Each line from the one holding "This screenshot has height=239, width=181." to the last line of the listing must be set down exactly. No pictures are to be included.

__RECORDS FOR THE TASK__
<<<<

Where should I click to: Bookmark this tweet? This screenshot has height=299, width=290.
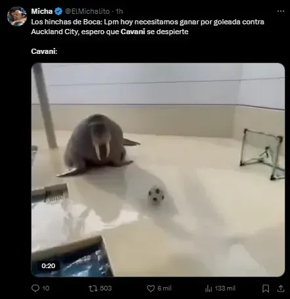(x=266, y=288)
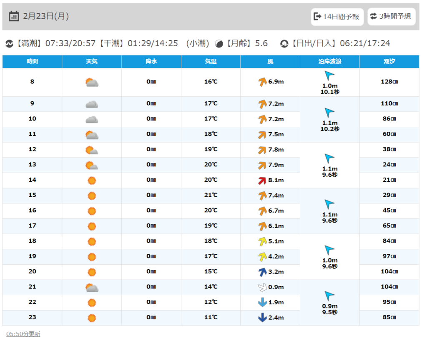Click the cloudy weather icon for hour 9

[92, 104]
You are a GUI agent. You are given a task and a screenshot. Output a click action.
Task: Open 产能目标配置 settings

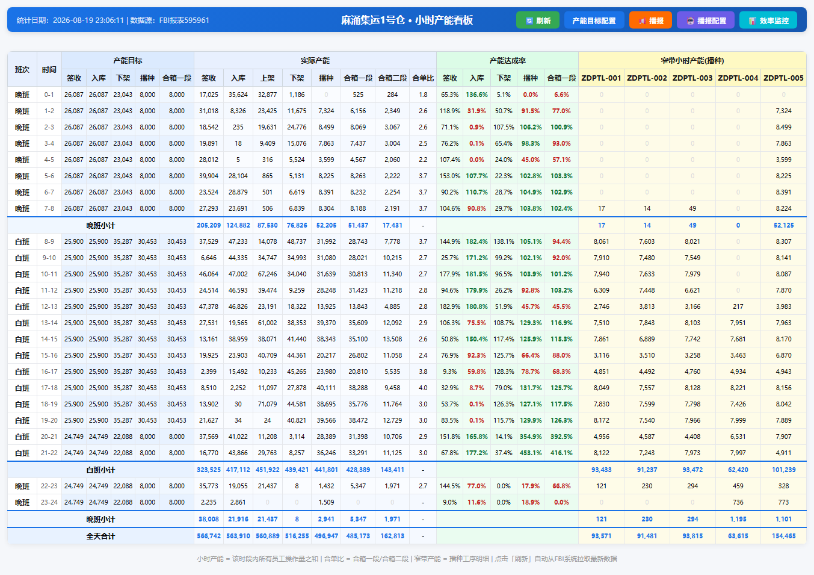pos(594,20)
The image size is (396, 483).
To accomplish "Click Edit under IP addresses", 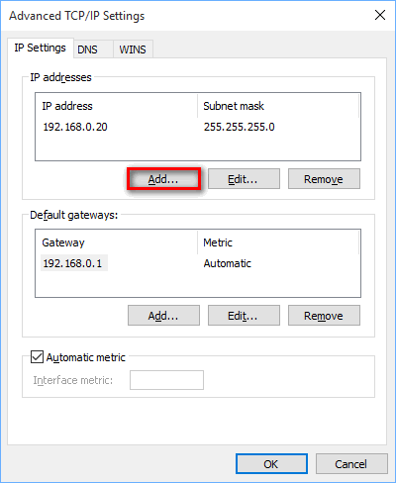I will pos(244,179).
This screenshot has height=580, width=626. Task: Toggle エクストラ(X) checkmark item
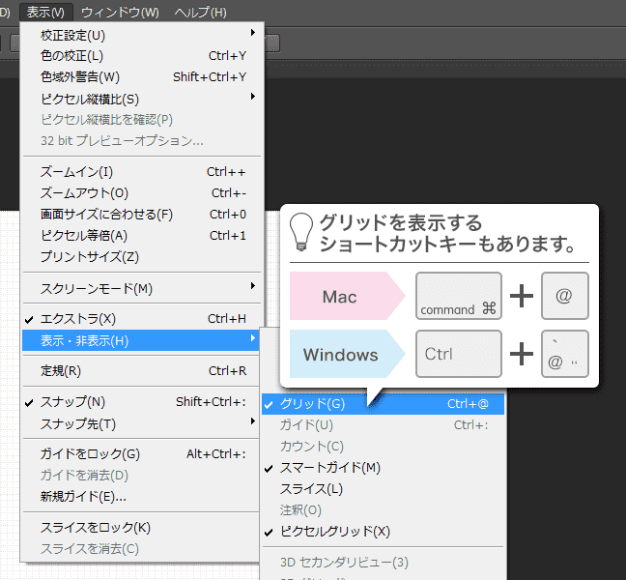point(77,318)
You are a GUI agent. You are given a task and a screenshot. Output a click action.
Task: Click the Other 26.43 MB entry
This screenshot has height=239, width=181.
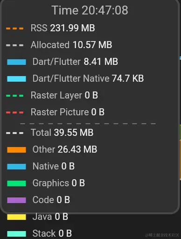65,149
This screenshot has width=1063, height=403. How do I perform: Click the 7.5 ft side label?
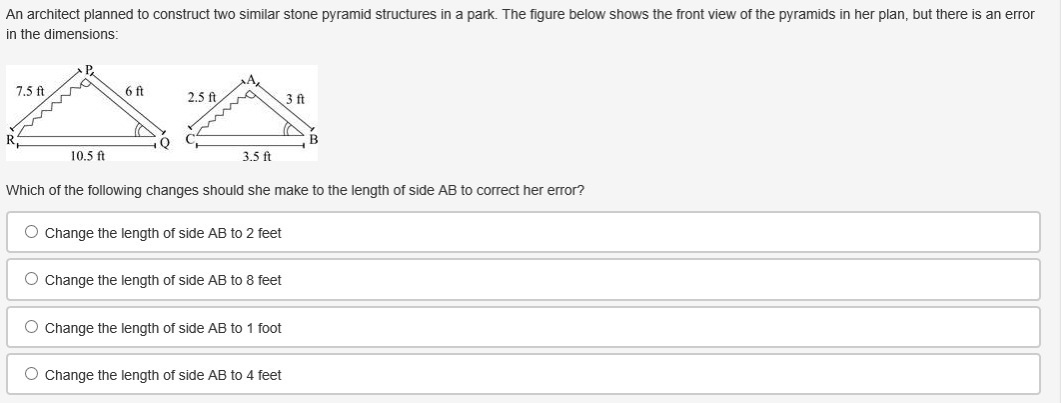[30, 91]
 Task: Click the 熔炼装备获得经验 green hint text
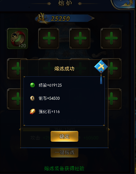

>>>>

__ANSWER BELOW__
This screenshot has height=239, width=181.
65,149
This screenshot has width=1063, height=403. How do I perform: Click the 7.5 ft side label?
[30, 91]
 Task: Click the 熔炼装备获得经验 green hint text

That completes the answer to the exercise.